# SET EXERCISE:
Count the lines in the entries below that contain the string "perform", matching case exactly, and give only the number.

══════════════════════════════

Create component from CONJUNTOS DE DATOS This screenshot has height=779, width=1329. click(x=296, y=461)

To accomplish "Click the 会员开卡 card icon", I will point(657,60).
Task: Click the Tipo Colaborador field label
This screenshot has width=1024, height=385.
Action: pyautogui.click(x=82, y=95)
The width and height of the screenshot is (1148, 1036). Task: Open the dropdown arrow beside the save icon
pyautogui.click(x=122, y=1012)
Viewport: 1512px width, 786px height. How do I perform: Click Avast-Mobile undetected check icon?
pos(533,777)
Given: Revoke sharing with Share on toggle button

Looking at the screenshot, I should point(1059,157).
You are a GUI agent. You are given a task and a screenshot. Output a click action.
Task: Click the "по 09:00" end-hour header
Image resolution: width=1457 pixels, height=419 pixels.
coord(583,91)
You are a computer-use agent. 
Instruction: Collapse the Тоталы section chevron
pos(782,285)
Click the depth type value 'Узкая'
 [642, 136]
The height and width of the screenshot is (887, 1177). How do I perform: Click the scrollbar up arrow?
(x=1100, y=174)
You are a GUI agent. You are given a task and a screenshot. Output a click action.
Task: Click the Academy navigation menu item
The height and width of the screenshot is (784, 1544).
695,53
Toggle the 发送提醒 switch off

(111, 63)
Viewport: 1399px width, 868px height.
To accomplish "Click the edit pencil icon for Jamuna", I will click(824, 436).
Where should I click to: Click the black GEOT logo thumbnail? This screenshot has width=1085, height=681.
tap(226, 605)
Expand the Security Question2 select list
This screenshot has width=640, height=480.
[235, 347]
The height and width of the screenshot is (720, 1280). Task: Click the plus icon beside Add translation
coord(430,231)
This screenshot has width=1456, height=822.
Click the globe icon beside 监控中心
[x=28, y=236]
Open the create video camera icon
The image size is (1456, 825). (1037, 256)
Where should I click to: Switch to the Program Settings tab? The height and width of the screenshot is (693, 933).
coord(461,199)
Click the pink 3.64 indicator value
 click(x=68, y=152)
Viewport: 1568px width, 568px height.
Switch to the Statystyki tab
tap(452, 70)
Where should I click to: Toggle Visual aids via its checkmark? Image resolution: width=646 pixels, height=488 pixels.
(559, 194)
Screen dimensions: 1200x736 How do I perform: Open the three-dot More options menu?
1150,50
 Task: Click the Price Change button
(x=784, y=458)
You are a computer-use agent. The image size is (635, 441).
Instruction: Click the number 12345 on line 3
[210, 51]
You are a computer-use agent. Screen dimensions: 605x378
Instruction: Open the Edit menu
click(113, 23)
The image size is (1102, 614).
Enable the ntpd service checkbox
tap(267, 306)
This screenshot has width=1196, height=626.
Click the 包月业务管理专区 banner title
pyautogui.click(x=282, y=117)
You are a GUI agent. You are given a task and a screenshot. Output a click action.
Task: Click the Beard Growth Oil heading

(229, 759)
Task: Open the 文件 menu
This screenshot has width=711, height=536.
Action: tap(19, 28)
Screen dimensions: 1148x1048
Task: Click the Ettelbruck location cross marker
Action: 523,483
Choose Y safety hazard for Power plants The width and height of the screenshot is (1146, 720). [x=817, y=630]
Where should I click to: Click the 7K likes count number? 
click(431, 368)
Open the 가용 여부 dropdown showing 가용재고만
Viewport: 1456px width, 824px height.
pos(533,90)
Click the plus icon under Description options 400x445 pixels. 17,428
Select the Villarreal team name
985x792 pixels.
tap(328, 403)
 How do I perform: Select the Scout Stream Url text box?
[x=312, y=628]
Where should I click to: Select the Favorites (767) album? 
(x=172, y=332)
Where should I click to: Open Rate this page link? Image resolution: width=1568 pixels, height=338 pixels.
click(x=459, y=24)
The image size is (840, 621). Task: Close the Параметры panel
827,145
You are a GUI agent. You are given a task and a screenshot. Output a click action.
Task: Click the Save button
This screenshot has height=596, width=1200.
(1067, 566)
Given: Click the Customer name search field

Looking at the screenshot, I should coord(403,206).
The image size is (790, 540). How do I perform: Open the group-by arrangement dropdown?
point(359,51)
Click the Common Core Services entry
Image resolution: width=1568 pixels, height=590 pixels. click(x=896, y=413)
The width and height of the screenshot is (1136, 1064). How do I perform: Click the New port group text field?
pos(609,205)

══════════════════════════════

# EXERCISE RESPONSE:
6